▶ **PROBLEM DESCRIPTION**:
Print, exactly as written, the line in the entries below that contains "You are a computer-use" and every line after it up to and including the last. Omit pictures.
SUPPLIED MATERIAL START
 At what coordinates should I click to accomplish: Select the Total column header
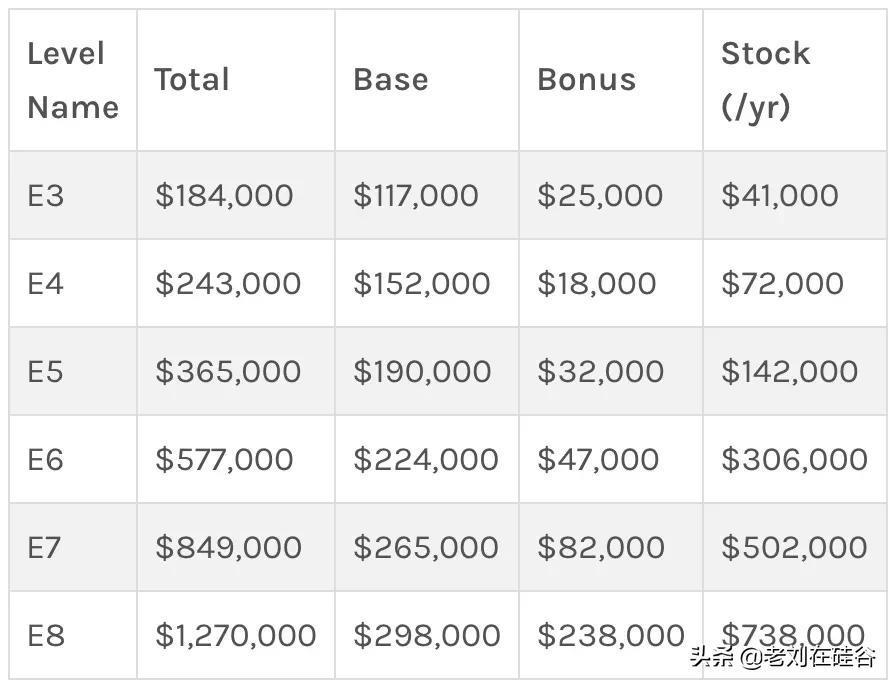(236, 80)
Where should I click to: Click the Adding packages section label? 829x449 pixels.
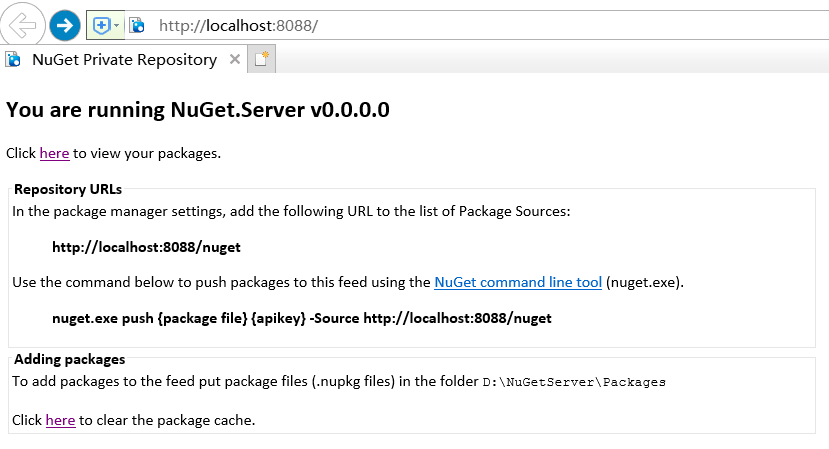[69, 359]
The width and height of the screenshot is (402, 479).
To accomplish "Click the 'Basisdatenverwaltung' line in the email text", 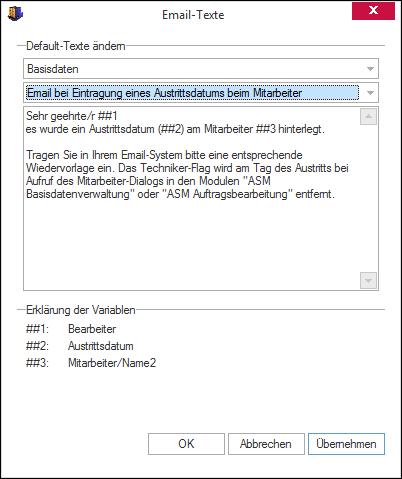I will [180, 194].
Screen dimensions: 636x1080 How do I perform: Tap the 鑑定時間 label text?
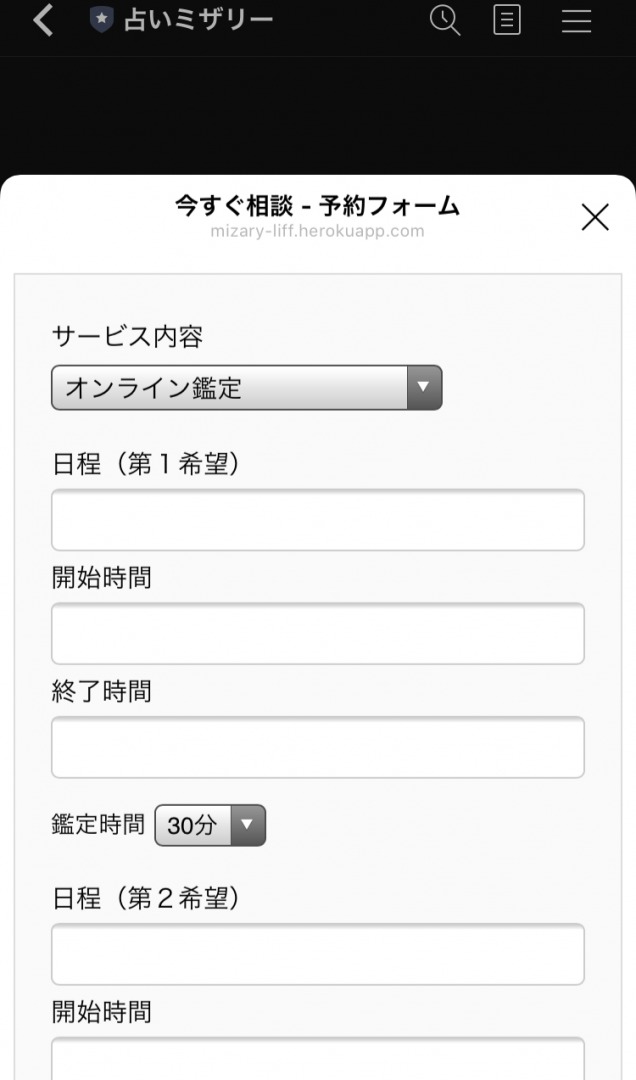(98, 824)
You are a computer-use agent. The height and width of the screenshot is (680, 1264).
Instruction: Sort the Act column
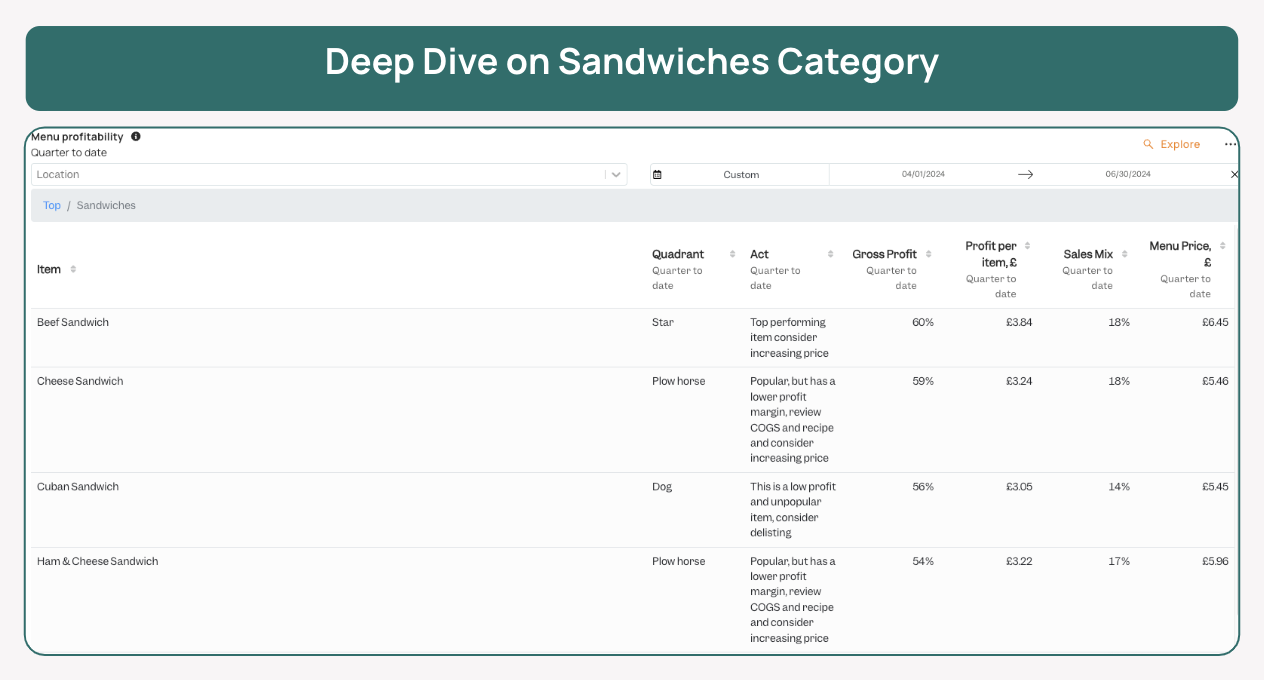(x=830, y=254)
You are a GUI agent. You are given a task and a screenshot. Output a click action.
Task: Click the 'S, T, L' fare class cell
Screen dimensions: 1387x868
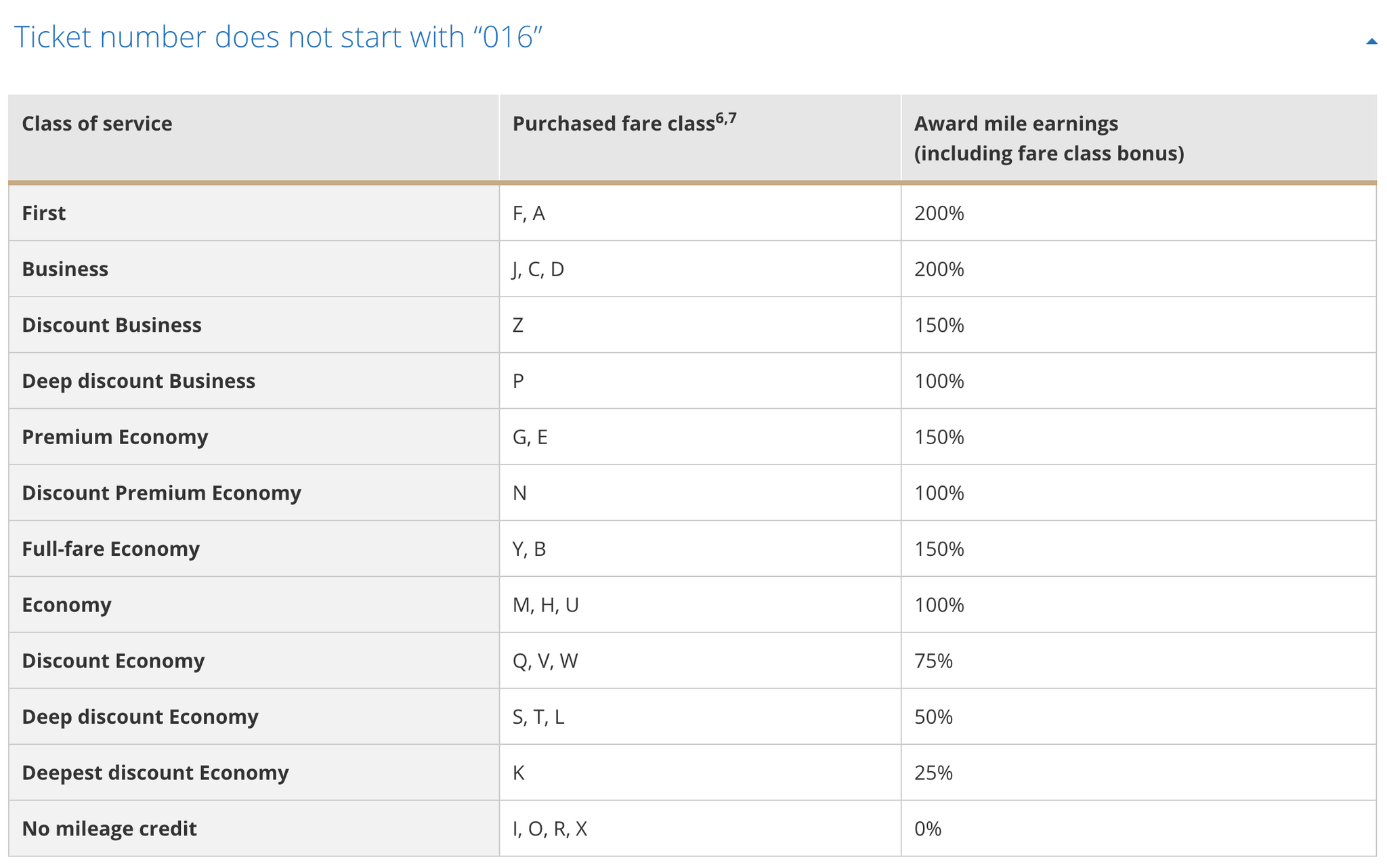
SUPPLIED MATERIAL END
▶ **ANSWER TO THIS EXERCISE**:
You are a computer-use agent. The height and width of the screenshot is (680, 1264).
Instruction: Sort the Act column
(x=830, y=254)
You are a GUI agent. You are given a task and a screenshot. Output a click action.
Task: Click the 'S, T, L' fare class cell
Screen dimensions: 1387x868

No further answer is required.